IMO, it would be ideal for the server and client to follow the same state machine, rather than having subtle differences as in the ROS 1 documentation.
@dirk-thomas and @sloretz, since @gerkey said you are coordinating efforts from the OSRF side, what is the status of the design and how can we move forward quickly?
I believe we need some clarity on the high level API’s and the state machine design. As I mentioned before, I’m willing to help in the action file parsing and message generation tools and the rclcpp layer if needed.
@mkhansen Currently we’re writing an update for @gbiggs design doc and examples of what the client library APIs should look like. Moving quickly is important to us too. I expect implementation will start in rcl in parallel with opening design and example PRs so that feedback is incorporated as we go.
I’d like to raise an issue that is perhaps not relevant to most but that you may not have considered: The current action client & server implementations are insanely slow with large work-loads. This is (probably) mostly an implementation issue, but please keep it in mind when conducting tests.
I have previously worked on planning servers used for computing robot arm motion plans and have needed these servers to service “highly parallel” work loads.
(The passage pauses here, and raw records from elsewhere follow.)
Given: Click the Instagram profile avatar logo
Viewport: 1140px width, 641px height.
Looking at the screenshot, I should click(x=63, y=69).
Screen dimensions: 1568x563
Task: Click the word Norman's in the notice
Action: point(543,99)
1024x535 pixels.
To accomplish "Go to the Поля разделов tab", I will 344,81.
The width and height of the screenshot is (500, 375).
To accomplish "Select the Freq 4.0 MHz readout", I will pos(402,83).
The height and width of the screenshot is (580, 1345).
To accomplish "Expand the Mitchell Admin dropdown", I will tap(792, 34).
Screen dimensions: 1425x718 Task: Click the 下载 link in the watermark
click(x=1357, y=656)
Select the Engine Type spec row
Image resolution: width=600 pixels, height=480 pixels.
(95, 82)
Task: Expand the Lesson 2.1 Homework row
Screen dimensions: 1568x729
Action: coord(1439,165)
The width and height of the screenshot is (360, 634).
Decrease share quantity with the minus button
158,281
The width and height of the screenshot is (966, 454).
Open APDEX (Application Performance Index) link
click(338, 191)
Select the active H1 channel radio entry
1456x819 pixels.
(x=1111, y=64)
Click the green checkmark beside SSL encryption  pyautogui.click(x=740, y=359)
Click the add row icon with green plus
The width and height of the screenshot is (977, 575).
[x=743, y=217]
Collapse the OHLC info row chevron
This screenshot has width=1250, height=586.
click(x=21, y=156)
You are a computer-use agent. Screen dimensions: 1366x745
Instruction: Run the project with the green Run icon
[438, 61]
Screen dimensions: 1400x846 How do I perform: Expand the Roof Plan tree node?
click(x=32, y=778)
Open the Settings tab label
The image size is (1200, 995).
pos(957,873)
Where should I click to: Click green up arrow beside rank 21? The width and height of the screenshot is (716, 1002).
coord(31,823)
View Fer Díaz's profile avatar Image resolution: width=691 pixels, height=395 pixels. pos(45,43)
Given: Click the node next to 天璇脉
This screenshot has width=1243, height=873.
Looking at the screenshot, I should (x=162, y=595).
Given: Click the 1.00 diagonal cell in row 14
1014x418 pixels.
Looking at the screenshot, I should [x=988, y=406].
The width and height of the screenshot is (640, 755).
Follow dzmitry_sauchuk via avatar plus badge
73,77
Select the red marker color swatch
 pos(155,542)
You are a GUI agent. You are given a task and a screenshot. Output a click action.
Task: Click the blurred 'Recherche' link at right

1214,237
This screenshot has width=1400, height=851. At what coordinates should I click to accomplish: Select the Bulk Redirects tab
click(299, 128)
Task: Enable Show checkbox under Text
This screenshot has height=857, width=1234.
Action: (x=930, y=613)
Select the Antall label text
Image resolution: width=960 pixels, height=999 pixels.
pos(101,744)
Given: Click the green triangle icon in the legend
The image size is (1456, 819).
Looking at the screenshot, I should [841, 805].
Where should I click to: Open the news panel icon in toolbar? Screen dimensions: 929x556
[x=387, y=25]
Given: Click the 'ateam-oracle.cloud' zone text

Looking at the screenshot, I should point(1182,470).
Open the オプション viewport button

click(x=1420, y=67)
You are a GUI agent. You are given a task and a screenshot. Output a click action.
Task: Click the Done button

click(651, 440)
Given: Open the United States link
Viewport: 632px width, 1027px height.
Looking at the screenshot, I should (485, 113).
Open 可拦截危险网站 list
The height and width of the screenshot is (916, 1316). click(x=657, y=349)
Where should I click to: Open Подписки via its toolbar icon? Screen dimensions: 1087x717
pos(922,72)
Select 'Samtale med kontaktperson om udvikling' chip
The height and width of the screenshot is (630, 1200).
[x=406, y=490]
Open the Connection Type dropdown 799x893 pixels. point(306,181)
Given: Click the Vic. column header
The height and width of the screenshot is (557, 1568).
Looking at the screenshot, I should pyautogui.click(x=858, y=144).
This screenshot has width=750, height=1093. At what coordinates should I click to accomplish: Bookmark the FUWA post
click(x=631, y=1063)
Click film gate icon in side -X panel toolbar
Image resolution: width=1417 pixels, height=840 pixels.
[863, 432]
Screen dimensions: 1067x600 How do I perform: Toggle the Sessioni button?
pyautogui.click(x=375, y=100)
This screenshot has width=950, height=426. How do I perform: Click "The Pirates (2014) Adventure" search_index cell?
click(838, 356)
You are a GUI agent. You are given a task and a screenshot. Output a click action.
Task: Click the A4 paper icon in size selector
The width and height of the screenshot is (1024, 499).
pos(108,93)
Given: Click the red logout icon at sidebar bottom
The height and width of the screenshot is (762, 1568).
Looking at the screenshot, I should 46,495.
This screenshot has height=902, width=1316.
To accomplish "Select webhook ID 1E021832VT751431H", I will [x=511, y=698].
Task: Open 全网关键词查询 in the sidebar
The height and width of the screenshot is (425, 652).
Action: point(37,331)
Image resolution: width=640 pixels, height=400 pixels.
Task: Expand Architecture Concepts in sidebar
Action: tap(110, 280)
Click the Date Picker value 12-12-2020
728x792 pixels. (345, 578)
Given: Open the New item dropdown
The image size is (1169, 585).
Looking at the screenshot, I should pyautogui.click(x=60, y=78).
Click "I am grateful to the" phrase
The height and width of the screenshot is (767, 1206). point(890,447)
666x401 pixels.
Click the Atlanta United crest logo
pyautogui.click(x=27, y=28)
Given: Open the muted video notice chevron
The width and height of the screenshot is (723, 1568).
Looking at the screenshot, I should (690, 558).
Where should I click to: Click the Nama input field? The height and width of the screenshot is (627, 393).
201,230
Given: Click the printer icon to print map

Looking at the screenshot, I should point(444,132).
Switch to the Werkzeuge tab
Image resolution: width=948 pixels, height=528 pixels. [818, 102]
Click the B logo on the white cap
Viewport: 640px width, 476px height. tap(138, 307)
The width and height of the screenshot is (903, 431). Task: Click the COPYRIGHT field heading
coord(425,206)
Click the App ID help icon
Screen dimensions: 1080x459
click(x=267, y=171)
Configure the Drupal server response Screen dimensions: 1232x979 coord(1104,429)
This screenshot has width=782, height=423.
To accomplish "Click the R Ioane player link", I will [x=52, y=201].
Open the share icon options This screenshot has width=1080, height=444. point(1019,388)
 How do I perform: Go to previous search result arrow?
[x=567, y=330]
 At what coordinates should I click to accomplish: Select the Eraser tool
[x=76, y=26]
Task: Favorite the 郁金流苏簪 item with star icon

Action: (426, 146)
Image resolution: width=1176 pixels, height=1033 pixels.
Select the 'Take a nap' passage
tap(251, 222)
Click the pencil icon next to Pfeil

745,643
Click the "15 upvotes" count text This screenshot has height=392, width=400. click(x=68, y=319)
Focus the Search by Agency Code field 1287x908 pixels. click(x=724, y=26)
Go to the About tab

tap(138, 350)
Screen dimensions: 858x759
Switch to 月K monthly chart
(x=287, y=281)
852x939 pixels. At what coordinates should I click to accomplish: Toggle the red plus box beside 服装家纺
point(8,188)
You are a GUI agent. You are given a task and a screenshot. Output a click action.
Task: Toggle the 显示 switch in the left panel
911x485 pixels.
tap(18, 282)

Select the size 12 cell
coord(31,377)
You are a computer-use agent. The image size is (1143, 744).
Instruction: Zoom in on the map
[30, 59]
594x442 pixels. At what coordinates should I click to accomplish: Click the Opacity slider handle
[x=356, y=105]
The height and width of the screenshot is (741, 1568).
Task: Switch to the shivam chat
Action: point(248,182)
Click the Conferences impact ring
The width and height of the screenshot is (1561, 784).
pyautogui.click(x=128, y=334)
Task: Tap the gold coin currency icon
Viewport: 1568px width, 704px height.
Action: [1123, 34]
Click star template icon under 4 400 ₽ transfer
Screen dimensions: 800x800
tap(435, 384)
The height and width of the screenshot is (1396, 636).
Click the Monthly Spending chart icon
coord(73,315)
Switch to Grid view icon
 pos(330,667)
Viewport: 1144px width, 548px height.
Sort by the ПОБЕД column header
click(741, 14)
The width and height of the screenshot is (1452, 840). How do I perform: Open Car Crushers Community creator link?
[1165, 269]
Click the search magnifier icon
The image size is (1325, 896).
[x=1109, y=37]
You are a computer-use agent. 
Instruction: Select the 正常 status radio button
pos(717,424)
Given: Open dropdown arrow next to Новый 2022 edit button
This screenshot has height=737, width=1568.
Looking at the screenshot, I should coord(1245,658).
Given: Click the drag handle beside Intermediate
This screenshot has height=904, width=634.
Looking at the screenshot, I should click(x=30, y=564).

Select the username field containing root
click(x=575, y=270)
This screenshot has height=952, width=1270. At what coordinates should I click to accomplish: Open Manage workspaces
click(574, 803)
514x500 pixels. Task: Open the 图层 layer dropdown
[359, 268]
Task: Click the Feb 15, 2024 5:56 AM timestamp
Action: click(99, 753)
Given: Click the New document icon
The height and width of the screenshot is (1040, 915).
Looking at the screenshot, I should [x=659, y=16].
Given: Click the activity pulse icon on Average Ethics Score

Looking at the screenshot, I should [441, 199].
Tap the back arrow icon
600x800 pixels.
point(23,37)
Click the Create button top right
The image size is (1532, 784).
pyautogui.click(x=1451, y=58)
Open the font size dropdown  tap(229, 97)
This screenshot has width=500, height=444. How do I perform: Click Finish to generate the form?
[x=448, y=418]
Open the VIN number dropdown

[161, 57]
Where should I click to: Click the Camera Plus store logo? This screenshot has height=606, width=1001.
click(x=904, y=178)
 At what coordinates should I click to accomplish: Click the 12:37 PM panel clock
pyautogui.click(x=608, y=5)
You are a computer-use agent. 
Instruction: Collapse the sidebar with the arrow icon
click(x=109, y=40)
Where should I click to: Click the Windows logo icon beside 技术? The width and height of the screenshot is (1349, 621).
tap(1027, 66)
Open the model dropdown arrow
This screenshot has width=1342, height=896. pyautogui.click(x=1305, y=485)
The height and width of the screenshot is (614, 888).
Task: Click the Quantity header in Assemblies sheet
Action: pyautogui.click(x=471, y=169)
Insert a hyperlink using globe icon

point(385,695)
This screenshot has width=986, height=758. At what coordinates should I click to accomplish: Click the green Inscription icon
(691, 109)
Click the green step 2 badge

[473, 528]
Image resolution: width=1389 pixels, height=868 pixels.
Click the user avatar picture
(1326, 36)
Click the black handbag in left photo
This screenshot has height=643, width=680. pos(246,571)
Think about the Moveit planning server, but with the ability to submit many goals and to provide an ordering to them.
The applications I worked with required the computation of thousands of such plans. I used actions to track the motion plans through their life-cycle (e.g. pending, planning, done). If I opened 1000 plans, I would frequently see the planning finish within 5 seconds followed by up to 50 seconds of serialization as goals are passed back and forth.
Unfortunately, I can’t share this particular code but I can write a representative test case if you are interested.
Thanks to all for the interesting responses so far. Lots of good information on what to target for improvements.
@Jmeyer A representative test case would be awesome. We can use it to find the root cause in the current design, and we can port it to ROS2 and make sure the new implementation doesn’t suffer from the same bottleneck.
I was looking at the ROS2 D-release roadmap.
It looks like there are no items related to actions.
From what I’ve seen, currently actions lack two useful features: the possibility of using them with nodes composition and some simplified APIs, similar to the simple_action_server and simple_action_client of ROS1.
Not that I know of, but I know there are some strong feelings about such things. I for one would rather see the API well-documented along with some simple tutorials covering common cases as opposed to seeing those classes come back. I’ve seen them cause a lot of confusion (e.g. those hidden threads bite a lot of folks).
I believe actions are usable as part of node composition. I’ve created an example here:
Although, I’ll admit that there is some refactoring that can be done to make things more user-friendly. For example, ros2/rclcpp#635.
Regarding “simple” actions, I don’t think it is very difficult for a user to achieve the desired behaviour with the current implementation (see rclpy “single goal” example). I can see the benefit of wrapping the boiler-plate code into convenient classes for “simple” actions, but I don’t think it is a high priority.
I agree with @kyrofa that tutorials would be a good thing to have for Dashing. I’ve recently created a ticket on GitHub to discuss ideas and track progress.
@jacob I’m trying to understand ros actionlib and finding a way to implement fire and forget methods. I cannot use rosservices for this as its a blocking call. can you enlighten me with your view on “whether rosaction shall be used to implement fire and forget mechanism using SimpleActionClient and SimpleActionServer?”
You might want to ask your question on answers.ros.org instead. This thread is about actions in ROS 2. And both - action as well as service - in ROS 2 are providing an asynchronous API which means they are not blocking.